Currently, I have a neural network, built in tensorflow that is used to classify time sequence data into one of 6 categories. The network is composed of:
2 fully connected layers -> LSTM unit -> softmax -> output
All layers have regularization in the form of dropout and or layer normalization. In order to speed up the training process, I am using mini-batching of the data, where the mini-batch size = # of categories = 6. Each mini-batch contains exactly one sample for each of the 6 categories, arranged randomly in the mini-batch.

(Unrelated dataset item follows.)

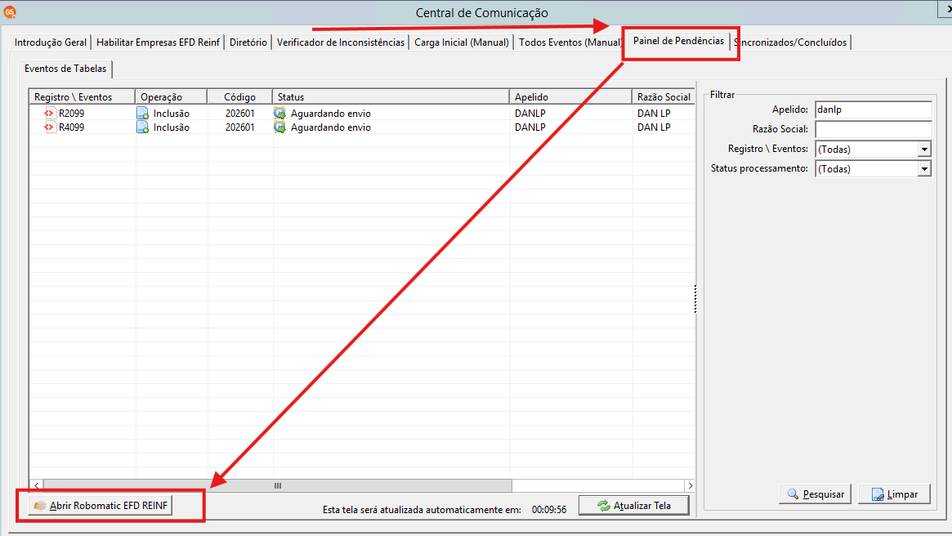Click the R4099 event red icon
Viewport: 952px width, 536px height.
point(48,127)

Below is the feed-forward code, where x is of shape [batch_size, number of time steps, number of features], and the various get commands are simple definitions for creating standard fully connected layers and LSTM units with regularization.
def getFullyConnected(input ,hidden ,dropout, layer, phase):
weight = tf.Variable(tf.random_normal([input.shape.dims[1].value,hidden]), name="weight_layer"+str(layer))
bias = tf.Variable(tf.random_normal([1]), name="bias_layer"+str(layer))
layer = tf.add(tf.matmul(input, weight), bias)
layer = tf.contrib.layers.batch_norm(layer,
center=True, scale=True,
is_training=phase)
layer = tf.minimum(tf.nn.relu(layer), FLAGS.relu_clip)
layer = tf.nn.dropout(layer, (1.0 - dropout))
return layer
def RNN(x, weights, biases, time_steps):
#shape the input as [batch_size*time_steps, input_depth]
x = tf.reshape(x, [-1,input_depth])
layer1 = getFullyConnected(input=x, hidden=16, dropout=full_drop, layer=1, phase=True)
layer2 = getFullyConnected(input=layer1, hidden=input_depth*3, dropout=full_drop, layer=2, phase=True)
rnn_input = tf.reshape(layer2, [-1,time_steps,input_depth*3])
# 1-layer LSTM with n_hidden units.
LSTM_cell = getLSTMcell(n_hidden)
#generate prediction
outputs, state = tf.nn.dynamic_rnn(LSTM_cell,
rnn_input,
dtype=tf.float32,
time_major=False)
#good old tensorboard saves
tf.summary.histogram('weight', weights['out'])
tf.summary.histogram('bias',biases['out'])
#there are time_steps outputs, but only grab the last output for the classification
return tf.sigmoid(tf.matmul(outputs[:,-1,:], weights['out']) + biases['out'])
Surprisingly, this network trained extremely well giving me about 99.75% accuracy on my test data (which the trained network had never seen). However, it only scored this high when I fed the training data into the network with a mini-batch size the same as during training, 6. If I only fed the training data one sample at a time (mini-batch size = 1), the network was scoring around 60%. What is weird is that, if I train the network with only single samples (mini-batch size = 1), the trained network works perfectly fine with high accuracy once the network is trained. This leads me to the weird conclusion that the network is almost learning to utilize the batch size in its learning, so much so that it becomes dependent on the mini-batch to classify correctly.
Is it a thing for a deep network to become dependent on the size of the mini-batch during training, so much that the final trained network will require input data to have the same mini-batch size just to perform correctly?
All ideas or thoughts would be loved!